WHAT IS NEEDED:
The response must be made up of the lines in the entries below that contain "label".

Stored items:
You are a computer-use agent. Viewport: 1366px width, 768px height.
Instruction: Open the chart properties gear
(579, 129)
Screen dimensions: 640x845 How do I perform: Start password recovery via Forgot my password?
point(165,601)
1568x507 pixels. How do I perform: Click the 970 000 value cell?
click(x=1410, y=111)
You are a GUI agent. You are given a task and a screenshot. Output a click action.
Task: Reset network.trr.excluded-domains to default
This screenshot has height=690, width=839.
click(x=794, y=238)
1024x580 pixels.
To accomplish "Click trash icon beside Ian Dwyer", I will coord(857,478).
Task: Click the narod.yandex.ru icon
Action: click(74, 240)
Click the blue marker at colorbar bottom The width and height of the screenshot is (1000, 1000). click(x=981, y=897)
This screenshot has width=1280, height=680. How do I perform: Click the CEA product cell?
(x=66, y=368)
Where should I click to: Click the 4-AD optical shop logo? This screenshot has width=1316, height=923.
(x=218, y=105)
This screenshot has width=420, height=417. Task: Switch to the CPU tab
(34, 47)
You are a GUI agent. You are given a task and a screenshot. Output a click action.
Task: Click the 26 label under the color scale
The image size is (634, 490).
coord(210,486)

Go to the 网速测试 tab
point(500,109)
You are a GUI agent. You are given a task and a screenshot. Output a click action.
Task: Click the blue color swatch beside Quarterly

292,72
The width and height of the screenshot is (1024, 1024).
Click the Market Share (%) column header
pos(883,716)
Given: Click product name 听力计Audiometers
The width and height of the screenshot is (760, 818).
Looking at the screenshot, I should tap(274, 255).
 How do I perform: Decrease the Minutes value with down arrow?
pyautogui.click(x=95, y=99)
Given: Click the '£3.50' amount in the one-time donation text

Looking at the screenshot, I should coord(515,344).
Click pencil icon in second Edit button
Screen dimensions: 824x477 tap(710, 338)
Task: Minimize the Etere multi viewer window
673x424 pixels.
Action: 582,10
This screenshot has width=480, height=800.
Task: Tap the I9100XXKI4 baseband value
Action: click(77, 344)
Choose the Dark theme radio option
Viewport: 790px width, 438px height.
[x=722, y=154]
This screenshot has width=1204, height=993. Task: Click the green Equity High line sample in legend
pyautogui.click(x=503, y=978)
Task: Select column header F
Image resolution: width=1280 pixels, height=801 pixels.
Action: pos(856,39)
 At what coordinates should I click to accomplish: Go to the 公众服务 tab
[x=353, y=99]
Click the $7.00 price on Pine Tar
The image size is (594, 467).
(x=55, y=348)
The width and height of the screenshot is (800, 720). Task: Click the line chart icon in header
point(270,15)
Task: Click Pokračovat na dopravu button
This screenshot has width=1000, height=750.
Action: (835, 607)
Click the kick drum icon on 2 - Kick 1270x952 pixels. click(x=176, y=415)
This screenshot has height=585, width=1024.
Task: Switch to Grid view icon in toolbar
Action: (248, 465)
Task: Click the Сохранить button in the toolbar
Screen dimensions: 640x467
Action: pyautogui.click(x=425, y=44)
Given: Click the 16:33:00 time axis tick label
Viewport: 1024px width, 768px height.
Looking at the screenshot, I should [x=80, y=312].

RESPONSE FOR THIS EXERCISE:
Task: Click the 26 label under the color scale
Given: Click the 16:33:00 time axis tick label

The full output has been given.